### HOW TO COMPLETE THIS TASK
Please find how many lines of the data contain the string "computer", and respond with that number only.

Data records
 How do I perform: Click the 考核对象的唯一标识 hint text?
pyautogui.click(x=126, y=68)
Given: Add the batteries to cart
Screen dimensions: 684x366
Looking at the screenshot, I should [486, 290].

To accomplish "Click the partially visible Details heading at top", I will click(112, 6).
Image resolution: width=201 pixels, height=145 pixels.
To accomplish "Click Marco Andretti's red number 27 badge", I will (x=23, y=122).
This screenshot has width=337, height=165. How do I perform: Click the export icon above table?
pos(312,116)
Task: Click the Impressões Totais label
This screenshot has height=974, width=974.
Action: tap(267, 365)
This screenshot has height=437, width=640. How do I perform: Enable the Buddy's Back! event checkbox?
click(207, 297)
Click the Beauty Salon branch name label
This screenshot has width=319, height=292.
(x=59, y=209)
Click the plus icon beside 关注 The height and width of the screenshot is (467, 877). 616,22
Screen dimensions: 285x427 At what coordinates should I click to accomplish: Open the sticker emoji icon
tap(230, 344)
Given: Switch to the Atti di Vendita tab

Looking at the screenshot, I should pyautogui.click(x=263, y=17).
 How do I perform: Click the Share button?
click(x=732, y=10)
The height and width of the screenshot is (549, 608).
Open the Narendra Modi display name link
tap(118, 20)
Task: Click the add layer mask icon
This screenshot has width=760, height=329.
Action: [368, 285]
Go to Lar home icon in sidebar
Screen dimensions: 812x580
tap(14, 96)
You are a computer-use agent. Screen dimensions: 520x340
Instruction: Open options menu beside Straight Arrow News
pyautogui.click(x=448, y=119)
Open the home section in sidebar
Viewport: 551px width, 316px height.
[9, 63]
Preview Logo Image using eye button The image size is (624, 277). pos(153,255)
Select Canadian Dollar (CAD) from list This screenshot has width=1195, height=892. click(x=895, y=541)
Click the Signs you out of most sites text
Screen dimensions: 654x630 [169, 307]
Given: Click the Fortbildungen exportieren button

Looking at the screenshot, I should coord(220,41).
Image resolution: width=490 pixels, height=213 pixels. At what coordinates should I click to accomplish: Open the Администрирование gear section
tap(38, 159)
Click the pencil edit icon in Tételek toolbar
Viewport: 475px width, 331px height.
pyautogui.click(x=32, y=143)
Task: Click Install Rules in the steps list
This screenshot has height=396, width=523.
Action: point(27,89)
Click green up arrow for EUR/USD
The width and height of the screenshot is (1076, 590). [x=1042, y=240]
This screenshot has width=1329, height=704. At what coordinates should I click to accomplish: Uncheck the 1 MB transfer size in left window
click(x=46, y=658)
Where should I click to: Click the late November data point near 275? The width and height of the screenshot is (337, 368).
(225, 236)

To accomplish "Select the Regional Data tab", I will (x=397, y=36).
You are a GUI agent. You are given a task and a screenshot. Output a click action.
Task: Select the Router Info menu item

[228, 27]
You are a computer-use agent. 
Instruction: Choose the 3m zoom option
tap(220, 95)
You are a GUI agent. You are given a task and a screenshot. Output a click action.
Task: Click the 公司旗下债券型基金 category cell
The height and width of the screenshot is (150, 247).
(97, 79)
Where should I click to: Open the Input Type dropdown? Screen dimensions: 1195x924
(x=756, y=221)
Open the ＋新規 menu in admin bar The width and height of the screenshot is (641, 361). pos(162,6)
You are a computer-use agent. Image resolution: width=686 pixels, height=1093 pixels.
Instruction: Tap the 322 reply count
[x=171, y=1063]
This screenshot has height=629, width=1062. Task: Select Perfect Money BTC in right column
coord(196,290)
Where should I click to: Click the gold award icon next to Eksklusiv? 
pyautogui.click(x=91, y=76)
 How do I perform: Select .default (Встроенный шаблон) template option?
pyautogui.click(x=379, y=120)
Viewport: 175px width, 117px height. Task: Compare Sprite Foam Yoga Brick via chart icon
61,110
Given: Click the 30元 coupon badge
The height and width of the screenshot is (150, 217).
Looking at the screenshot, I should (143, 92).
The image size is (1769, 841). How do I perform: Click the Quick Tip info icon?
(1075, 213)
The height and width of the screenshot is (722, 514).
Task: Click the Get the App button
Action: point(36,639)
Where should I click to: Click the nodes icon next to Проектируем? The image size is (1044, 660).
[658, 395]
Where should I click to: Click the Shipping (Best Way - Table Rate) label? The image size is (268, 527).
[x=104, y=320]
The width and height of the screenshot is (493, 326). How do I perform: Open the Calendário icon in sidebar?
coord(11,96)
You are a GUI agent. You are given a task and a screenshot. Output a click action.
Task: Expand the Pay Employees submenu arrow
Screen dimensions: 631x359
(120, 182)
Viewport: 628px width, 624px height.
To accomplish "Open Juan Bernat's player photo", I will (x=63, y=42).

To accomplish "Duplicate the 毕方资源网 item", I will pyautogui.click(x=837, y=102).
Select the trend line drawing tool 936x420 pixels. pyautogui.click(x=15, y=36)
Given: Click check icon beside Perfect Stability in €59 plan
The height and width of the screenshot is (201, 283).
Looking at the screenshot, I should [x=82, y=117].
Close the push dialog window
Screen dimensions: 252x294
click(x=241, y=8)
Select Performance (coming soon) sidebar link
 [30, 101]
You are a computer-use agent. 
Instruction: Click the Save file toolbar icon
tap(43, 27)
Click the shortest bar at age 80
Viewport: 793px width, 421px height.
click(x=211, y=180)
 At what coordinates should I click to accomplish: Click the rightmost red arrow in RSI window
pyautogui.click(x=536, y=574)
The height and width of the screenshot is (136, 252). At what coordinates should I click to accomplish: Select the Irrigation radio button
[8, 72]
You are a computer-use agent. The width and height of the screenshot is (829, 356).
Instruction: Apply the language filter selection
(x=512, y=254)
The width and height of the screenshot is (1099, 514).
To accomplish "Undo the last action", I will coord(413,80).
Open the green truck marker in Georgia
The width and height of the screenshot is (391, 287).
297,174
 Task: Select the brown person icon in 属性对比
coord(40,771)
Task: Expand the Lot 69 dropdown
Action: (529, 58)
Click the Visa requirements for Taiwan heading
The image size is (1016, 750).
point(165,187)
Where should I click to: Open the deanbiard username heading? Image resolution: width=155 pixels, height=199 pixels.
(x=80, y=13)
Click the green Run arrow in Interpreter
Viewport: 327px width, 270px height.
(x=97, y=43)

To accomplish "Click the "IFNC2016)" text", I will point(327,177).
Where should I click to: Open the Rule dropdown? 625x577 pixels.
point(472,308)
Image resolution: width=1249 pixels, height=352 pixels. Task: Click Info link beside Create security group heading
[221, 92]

### SOLUTION TO THE PROBLEM
5